▶ _Goal of the exercise_
List every line of the data below that contains the string "text". Case matters.

▶ _Extracted information_
※
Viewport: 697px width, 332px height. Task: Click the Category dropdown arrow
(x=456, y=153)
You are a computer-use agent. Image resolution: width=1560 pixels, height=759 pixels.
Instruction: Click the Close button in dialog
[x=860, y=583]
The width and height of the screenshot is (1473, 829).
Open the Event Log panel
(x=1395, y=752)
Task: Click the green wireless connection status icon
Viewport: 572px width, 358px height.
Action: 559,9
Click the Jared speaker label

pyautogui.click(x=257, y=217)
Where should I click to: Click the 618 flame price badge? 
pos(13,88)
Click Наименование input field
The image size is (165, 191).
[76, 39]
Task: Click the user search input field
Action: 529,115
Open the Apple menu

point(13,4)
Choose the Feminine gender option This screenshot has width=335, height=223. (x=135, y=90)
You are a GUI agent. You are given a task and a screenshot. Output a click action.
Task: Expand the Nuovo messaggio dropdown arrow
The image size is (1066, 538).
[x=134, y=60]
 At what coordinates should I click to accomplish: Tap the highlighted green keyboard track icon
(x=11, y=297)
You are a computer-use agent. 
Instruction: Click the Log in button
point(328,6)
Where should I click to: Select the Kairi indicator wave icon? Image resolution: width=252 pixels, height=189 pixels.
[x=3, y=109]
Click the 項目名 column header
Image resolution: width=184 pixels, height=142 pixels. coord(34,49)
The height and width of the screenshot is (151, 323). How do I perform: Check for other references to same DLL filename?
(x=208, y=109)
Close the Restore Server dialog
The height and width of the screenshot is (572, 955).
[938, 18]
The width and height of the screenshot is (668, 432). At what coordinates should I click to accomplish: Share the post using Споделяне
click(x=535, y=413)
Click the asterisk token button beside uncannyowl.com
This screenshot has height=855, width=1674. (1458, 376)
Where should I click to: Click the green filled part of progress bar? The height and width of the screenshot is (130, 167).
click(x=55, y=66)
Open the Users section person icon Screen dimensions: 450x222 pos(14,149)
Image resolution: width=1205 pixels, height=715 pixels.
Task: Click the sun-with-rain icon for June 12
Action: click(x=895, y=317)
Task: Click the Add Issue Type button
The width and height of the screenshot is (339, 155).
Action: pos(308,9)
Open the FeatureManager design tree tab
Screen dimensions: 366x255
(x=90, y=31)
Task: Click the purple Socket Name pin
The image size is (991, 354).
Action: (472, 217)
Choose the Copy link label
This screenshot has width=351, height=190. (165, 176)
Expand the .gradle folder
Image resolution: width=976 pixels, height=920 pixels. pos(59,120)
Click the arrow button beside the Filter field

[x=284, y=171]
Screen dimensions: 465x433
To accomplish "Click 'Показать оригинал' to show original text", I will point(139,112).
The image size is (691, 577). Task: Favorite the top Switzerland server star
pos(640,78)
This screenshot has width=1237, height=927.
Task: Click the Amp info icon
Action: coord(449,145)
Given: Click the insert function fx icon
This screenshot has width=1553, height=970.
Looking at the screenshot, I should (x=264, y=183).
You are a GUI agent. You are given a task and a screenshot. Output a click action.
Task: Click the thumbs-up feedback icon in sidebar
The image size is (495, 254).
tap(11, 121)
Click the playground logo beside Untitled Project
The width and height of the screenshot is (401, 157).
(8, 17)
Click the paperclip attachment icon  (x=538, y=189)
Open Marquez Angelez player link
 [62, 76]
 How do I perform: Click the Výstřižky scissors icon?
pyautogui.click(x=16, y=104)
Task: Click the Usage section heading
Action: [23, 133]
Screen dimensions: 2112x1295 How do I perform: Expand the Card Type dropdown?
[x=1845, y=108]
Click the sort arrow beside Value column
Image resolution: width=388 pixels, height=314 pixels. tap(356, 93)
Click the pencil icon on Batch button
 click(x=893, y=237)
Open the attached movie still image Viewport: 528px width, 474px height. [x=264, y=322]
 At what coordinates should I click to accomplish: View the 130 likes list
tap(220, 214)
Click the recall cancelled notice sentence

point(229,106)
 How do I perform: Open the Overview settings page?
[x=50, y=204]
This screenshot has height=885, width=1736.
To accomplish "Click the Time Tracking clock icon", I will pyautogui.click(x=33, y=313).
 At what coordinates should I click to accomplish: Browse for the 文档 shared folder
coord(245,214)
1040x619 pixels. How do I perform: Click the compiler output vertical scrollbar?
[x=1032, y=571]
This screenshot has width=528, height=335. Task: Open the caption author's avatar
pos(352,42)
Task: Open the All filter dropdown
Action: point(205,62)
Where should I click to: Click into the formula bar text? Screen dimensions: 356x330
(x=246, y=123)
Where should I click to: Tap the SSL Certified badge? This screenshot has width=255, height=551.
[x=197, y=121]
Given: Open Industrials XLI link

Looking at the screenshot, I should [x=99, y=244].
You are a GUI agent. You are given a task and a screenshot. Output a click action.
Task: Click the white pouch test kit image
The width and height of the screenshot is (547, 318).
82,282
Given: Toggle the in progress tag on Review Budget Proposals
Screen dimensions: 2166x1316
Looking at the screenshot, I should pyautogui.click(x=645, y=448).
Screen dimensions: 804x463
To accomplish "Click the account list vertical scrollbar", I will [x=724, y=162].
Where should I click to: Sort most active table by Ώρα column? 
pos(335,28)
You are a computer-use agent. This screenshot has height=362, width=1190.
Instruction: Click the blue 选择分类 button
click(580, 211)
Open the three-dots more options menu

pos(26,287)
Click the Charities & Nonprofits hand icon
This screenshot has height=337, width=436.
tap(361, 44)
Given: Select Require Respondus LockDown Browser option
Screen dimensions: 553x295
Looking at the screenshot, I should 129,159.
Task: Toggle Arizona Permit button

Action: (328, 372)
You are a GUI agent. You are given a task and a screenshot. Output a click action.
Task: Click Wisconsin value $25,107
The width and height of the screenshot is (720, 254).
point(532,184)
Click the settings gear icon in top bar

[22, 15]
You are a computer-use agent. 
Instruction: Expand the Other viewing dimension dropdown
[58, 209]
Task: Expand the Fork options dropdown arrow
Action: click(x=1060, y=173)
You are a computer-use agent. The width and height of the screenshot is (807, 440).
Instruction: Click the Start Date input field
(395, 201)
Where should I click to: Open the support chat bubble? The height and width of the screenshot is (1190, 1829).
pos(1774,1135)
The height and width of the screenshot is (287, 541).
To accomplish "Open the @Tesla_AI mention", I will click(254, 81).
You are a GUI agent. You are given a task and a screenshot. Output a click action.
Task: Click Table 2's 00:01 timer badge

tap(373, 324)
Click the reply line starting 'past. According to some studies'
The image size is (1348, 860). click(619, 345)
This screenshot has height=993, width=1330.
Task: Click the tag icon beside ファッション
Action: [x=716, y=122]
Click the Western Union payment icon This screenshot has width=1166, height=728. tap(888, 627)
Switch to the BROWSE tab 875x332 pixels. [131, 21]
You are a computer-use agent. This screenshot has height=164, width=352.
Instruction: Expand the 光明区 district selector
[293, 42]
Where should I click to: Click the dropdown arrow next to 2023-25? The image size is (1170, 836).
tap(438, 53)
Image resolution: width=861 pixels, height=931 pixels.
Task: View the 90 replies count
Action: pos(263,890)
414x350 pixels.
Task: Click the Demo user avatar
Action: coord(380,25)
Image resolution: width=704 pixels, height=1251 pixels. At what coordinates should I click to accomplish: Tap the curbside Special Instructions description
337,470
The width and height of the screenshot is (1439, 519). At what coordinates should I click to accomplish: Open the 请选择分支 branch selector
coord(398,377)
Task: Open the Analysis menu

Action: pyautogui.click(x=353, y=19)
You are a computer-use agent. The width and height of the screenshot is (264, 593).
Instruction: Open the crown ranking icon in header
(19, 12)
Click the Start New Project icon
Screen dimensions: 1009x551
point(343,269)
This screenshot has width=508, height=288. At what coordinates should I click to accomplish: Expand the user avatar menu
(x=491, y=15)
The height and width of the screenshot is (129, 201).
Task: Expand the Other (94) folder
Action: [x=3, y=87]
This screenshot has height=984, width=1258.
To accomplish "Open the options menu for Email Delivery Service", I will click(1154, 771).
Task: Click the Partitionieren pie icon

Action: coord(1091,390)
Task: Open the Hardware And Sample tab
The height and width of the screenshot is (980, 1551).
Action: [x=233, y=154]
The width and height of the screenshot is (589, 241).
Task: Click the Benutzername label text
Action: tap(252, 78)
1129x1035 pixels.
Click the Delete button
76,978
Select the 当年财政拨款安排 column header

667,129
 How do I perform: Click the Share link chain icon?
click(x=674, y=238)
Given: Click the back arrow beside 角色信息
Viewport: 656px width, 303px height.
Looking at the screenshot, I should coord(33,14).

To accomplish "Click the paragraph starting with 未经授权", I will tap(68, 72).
※
▶ _Answer to this task_
To accomplish "Click 'Показать оригинал' to show original text", I will point(139,112).
Where should I click to: Click into the formula bar text? Screen dimensions: 356x330
Task: Click the Benutzername label text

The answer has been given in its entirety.